Goals and Personal Accountability
I was watching a show over memorial day weekend on the National Geographic channel about recruits training to become Los Angeles County Sheriff’s Deputies. These people go through what appears to be a fairly intense eighteen weeks of physical training, classroom work and weapons training. They didn’t really go over the barriers to entry as far as applying goes, but from the looks of it, they were not too stringent. One thing that was interesting were the varying levels of dedication that each recruit had toward the end goal of graduating and becoming an actual Deputy.
Highly Motivated, Truly Dedicated
The recruits had a motto that they shouted during various exercises. They were “highly motivated” and “truly dedicated”. I liked the sound of that, it means a lot if you actually believe in it. This got me thinking, how motivated and dedicated am I with my projects?
I’d like to think that I’m highly motivated and truly dedicated to completing some task or tasks related to bringing life to a project, but for the most part I’m not sure that I am. It was easy to sit there and scoff at the people who didn’t put 100% into their efforts and had “failed” but in a moment of honest personal accountability I realized that I wasn’t much different.
My 50 / 30 / 20 Rule
Going forward I plan on trying to spend my time based on the following breakdown. 50% is spent on tasks directly related to completing my project (coding, writing, solving). 30% is spent on tasks in-directly related to completing my task (reading, learning, trying) and 20% is not related to completing my project (web, e-mail, feed reader).

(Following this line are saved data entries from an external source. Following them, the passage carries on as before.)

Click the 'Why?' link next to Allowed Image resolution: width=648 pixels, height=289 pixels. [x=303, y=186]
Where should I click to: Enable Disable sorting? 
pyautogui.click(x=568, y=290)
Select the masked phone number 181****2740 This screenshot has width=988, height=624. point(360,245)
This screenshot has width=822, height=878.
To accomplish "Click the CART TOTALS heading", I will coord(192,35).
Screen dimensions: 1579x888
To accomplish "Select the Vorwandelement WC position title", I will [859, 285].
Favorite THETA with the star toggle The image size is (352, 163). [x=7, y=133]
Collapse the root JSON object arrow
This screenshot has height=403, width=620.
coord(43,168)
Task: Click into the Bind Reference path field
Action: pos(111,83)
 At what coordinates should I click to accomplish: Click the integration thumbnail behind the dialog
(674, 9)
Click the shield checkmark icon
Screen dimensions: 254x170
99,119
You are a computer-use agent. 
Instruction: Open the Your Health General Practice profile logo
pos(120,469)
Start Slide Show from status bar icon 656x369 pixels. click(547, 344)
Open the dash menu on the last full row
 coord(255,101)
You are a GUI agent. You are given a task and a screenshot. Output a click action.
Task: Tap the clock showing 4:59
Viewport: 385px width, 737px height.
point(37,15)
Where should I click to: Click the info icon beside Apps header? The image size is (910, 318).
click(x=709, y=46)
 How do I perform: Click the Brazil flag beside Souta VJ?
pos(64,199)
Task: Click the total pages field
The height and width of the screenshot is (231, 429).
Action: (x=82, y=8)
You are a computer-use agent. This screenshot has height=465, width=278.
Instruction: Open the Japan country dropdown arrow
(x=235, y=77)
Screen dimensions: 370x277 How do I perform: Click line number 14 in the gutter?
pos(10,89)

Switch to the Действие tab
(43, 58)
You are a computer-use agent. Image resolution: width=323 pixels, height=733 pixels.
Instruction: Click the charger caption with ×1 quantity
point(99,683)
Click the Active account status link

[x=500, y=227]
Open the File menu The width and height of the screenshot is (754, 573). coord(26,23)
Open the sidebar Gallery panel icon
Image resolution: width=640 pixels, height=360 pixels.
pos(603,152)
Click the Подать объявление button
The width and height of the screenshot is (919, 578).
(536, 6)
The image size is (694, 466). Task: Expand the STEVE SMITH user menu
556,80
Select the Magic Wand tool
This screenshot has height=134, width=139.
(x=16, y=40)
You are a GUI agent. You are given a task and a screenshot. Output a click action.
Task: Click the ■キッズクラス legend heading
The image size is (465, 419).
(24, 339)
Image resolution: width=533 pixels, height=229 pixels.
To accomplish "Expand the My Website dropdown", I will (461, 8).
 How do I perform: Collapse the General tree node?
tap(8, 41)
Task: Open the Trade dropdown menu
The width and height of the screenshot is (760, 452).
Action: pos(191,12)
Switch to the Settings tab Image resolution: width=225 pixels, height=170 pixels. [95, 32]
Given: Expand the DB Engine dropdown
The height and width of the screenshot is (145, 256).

I took an hour of time over the weekend and tried this out and I found that I was closer to 30/30/30 spending about the same amount of time working directly on my project as I did goofing around on the internet, not exactly motivated and dedicated. I was able to keep myself accountable for the time I had “wasted” not actually working, and it helped to put things in perspective.
How much longer are you going to let that stack of projects sit and collect dust? You owe it to yourself to spend a little more time being accountable for your lack of success.